A colleague reported that the employee was smelling of alcohol and once interviewed, his line manager took the same view. The employee was suspended pending further investigation.

The employer’s disciplinary policy stated that being unfit for work due to the effects of alcohol would be rendered gross misconduct.

Whilst, the managers had (in the past) expressed concerns about the employee smelling of alcohol, the investigation report concluded that nobody has had any concerns about his behaviour or that he has been acting drunk….there have been no other negative reports about him.

The employee was nonetheless summarily dismissed for gross misconduct.

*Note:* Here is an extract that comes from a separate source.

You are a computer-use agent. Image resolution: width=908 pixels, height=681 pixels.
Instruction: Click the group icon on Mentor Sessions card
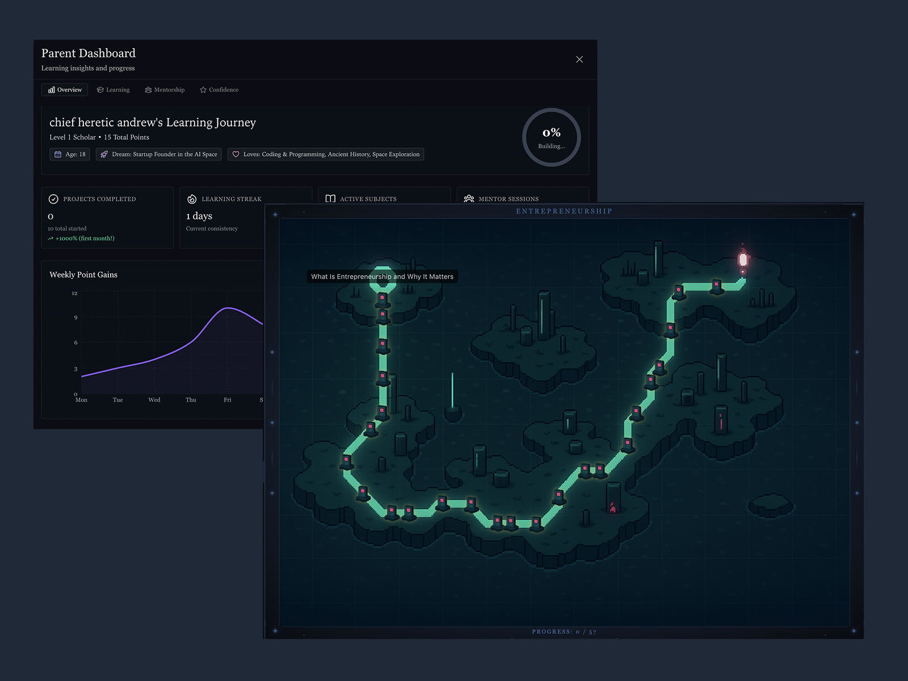coord(469,199)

The Employment Tribunal concluded that he had been unfairly dismissed. The Employment Judge found that as there was no evidence demonstrating that he was incapable of functioning effectively at work, no reasonable employer would have concluded that he was unfit for duty as defined in the employer’s Disciplinary Policy. He suggested that no reasonable employer would (without evidence of some accompanying impairment of performance), rely on smelling of alcohol as amounting to gross misconduct or conduct justifying summary dismissal.

Whilst this is a first instance decision and therefore the judgment is not binding on other cases before the Tribunal, it illustrates the need for an employer to ensure that the disciplinary sanction is appropriate. In this case, a warning could have been given and whilst being unfit for duty through the effect of alcohol was given as an example of misconduct, there was no evidence to suggest that he had been unfit for duty.

If a warning had been given and the employee had continued to turn up for work smelling of alcohol, it is likely that this decision would have been different.